The Red Sea Crisis: How to Survive a 600% Freight Spike and What to Tell Your European Clients

Red Sea Shipping Crisis: How Can We Survive in a 600% Spike

Table of Contents

Introduction

The Red Sea shipping crisis has disturbed global logistics and rewritten the rules of international freight services almost overnight. Attacks on trading ships and the resulting rerouting around the Cape of Good Hope are causing shipping costs to surge by up to 600%. For companies that rely on smooth global trade, particularly those transporting machinery, aviation components, and urgent goods, the impact is significant. Longer transit times, rising import duties and tariffs, urgent changes in import/export documentation, and increased pressure on supply chain optimization are now the new reality. Businesses are required to use fast, not only to keep deliveries on schedule but also to explain the situation clearly to their European customers, who may suddenly face late arrivals and unwanted price increases.

 

What is the effect of the Red Sea shipping crisis?

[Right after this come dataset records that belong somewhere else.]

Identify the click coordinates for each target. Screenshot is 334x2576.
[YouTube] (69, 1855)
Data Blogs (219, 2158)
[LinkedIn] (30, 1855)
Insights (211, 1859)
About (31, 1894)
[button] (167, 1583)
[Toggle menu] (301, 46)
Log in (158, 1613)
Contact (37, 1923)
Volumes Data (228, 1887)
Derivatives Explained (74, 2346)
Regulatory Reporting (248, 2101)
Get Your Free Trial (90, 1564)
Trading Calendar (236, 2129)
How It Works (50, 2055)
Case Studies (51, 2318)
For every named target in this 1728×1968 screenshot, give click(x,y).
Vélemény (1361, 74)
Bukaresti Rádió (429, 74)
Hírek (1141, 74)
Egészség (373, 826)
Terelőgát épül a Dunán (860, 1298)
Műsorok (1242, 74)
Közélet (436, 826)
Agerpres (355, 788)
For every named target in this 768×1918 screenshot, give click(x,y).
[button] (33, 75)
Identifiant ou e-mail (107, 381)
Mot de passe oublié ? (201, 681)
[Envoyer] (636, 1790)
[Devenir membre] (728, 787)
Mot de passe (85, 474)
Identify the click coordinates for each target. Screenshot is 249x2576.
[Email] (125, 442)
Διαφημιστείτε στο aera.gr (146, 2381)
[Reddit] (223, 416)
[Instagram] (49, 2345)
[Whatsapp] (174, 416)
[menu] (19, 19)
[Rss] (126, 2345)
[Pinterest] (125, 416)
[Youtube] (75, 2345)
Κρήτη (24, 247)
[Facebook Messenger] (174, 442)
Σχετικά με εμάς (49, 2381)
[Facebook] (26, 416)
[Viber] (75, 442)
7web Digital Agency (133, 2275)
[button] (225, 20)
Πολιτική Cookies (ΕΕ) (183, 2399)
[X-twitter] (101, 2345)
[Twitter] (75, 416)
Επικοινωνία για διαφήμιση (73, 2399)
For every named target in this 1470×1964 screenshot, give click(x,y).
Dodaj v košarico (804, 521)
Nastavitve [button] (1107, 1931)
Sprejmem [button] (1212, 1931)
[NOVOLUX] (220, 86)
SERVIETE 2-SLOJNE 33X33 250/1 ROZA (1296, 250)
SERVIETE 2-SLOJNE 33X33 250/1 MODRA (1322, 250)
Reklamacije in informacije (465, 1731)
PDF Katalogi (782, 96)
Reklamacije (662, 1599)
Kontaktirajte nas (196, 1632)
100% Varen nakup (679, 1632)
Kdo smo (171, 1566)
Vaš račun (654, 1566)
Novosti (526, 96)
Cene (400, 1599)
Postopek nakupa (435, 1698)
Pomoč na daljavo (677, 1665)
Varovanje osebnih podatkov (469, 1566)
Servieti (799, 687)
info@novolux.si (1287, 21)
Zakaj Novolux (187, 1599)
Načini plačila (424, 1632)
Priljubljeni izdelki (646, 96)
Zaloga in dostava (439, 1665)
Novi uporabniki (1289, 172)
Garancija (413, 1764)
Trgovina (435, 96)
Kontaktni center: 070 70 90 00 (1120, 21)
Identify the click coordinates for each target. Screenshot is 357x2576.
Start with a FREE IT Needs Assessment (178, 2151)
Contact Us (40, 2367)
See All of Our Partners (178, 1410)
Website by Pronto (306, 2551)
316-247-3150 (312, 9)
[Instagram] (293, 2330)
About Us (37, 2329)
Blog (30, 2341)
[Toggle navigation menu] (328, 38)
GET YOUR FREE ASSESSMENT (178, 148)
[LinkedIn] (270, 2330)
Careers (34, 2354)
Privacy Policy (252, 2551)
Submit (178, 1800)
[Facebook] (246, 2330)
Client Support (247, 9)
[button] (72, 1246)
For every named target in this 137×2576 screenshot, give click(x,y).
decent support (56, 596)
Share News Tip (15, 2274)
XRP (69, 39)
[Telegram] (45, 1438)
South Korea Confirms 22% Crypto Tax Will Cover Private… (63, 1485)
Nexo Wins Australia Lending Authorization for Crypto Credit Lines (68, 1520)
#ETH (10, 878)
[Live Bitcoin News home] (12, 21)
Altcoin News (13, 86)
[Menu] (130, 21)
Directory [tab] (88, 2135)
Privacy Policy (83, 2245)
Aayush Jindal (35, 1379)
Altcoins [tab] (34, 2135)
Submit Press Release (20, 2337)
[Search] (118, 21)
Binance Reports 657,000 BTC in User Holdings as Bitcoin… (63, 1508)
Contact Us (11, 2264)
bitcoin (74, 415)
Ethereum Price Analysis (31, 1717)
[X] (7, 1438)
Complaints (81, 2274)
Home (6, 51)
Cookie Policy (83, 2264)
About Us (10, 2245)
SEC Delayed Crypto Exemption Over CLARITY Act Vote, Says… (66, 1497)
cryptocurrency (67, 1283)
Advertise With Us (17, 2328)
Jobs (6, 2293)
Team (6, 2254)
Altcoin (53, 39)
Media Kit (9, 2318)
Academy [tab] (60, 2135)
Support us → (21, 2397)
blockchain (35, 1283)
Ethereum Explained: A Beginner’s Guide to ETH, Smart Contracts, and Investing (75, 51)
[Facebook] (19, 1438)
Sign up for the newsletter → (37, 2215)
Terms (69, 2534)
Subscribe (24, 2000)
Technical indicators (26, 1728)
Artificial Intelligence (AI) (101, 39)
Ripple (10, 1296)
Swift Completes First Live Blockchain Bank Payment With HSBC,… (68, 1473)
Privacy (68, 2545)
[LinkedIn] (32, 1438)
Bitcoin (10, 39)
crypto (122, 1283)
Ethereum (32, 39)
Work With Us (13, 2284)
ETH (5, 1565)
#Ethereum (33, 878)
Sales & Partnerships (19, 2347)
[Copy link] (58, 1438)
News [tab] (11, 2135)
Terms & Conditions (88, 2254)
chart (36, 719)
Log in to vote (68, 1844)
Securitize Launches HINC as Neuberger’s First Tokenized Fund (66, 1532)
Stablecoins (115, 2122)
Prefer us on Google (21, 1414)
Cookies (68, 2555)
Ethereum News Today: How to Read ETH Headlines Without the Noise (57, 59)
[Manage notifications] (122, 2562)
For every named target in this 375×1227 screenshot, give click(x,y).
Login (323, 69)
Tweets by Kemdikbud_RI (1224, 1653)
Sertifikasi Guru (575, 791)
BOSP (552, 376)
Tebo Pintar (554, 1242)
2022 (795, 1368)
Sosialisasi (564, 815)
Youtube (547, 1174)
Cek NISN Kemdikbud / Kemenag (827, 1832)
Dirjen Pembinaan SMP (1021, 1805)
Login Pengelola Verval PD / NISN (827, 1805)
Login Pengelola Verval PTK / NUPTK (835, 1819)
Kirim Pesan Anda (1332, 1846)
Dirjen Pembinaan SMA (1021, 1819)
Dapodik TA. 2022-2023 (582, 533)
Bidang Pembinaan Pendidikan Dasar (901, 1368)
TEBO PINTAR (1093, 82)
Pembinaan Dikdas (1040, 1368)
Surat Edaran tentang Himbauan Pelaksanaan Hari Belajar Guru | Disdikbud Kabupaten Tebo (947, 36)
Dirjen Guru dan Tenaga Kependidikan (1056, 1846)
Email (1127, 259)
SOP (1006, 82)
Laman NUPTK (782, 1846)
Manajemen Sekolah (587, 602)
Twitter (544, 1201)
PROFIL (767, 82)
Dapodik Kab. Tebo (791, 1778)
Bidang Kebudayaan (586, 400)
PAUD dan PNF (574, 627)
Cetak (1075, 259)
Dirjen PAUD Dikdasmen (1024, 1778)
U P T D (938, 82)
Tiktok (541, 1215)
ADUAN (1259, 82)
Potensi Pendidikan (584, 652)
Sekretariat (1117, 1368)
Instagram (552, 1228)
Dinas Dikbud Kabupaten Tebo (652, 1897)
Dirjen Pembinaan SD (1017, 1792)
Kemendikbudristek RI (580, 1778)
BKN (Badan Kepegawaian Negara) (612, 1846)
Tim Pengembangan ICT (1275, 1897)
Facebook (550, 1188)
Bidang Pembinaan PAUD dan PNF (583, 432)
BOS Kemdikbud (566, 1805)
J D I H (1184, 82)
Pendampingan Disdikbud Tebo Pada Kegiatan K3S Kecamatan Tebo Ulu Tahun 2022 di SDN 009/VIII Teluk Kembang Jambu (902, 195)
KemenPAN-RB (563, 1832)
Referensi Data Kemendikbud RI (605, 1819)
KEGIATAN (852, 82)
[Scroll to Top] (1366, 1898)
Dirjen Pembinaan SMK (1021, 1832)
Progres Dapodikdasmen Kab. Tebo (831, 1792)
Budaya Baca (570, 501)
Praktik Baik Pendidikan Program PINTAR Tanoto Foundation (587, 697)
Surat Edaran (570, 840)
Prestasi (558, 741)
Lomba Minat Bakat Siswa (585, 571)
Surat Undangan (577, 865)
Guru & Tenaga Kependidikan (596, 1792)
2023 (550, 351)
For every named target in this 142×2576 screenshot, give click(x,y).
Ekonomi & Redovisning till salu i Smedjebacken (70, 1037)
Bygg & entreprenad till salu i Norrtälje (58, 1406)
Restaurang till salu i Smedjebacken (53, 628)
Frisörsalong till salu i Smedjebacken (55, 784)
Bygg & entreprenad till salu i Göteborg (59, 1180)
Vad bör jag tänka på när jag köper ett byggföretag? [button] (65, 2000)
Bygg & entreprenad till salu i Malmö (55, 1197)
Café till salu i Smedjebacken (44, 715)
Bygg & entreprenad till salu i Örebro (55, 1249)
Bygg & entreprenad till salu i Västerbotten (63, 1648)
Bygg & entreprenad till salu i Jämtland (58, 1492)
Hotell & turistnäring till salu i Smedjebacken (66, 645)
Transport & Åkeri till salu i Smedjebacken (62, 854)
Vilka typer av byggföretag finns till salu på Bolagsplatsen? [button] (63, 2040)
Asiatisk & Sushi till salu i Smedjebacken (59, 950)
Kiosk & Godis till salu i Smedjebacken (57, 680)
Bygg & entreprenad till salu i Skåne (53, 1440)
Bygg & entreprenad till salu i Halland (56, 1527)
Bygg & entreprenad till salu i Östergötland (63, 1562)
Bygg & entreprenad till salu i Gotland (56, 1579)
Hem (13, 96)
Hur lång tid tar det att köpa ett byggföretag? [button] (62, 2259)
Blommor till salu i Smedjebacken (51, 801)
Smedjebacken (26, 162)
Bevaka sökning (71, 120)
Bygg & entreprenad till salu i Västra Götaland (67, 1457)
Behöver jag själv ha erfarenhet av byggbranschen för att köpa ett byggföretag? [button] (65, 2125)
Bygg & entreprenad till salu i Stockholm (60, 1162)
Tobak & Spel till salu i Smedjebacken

The most immediate impact has been growing freight charges, insurance, ship repositioning, and scheduling imbalances, and growing costs. Even logistics organizations using Delivered Duty Paid service (DDP), DAP, or other Incoterms now face greatly higher rates. The crisis has also created unpredictable delays, as carriers are required to reroute over 3,000 sea miles. These longer routes are disrupting Real-time shipment tracking updates and forcing carriers to recalculate their HTS Harmonized Tariff Schedule declarations and HS code filings as cargo changes through alternative customs gateways. Further challenges also include the legal and approval issues of changing ports of entry. Importer of Record responsibilities have become more difficult, with many shipments now requiring extra IOR services to stay compliant. In some cases, the Exporter of Record definition requirements also change when the goods are rerouted, placing further strain on work.

Red sea crisis

What is the impact on supply chains?

The crisis has set off a chain effect across global trade routes. Longer shipping times create higher container shortages, and that increases spot rate changes. As ships take longer to return to Asia, export congestion rises, delaying goods that are already late. Many companies that depend on JIT (Just-in-Time) manufacturing models now face inactive production lines and increased storage costs. The disruption is also affecting customs processing, where Import-export documentation now frequently requires changes mid-route, mainly when ports change at the last minute. Traditional supply chains give smooth customs clearance and predictable timelines are breaking down, and the pressure is forcing organizations to rethink how they use tools such as last-mile delivery services, warehouse buffering, and supply chain optimization strategies.

 

How to survive a 600% freight spike

Companies that want to withstand today’s shipping inflation must adapt aggressively. One tactic is rebalancing product distribution using multimodal logistics to change cargo volumes into air and rail corridors where possible. Some businesses are exploring Delivered at Place service, such as DAP or DAPs, for selected lanes to address growing responsibilities and reduce customs difficulties. Also, manufacturers importing into Europe are analyzing whether alternative tariff systems, such as the generalized system of preferences (GSP), can reduce total landed costs. This requires accurate HS code classification and accurate filing under the correct HTS Harmonized Tariff Schedule positions. Working with experienced logistics partners giving IOR services is becoming necessary, as they can handle Importer of Record responsibilities, stop non-agreement, and reduce time lost in customs. Organizations are also improving planning accuracy through live shipment tracking, which helps teams prepare customers for delays ahead of time rather than react after a shipment is already late.

 

What to tell your European clients

Transparency is your greatest strategic weapon right now. Clients in Europe required more than trust; they need visibility. Explain how the crisis is pushing major carriers to re-route ships and how this affects cost, system, delivery times, and customs gateways. Provide clear breakdowns of cost increases rather than uncertain “market adjustments.” Share how your freight partner is optimizing routes, using International freight services networks, and applying supply chain optimization to minimize the impact on shipping. If you are using DDP, clarify that the Delivered Duty Paid service now includes higher ocean shipping charges globally.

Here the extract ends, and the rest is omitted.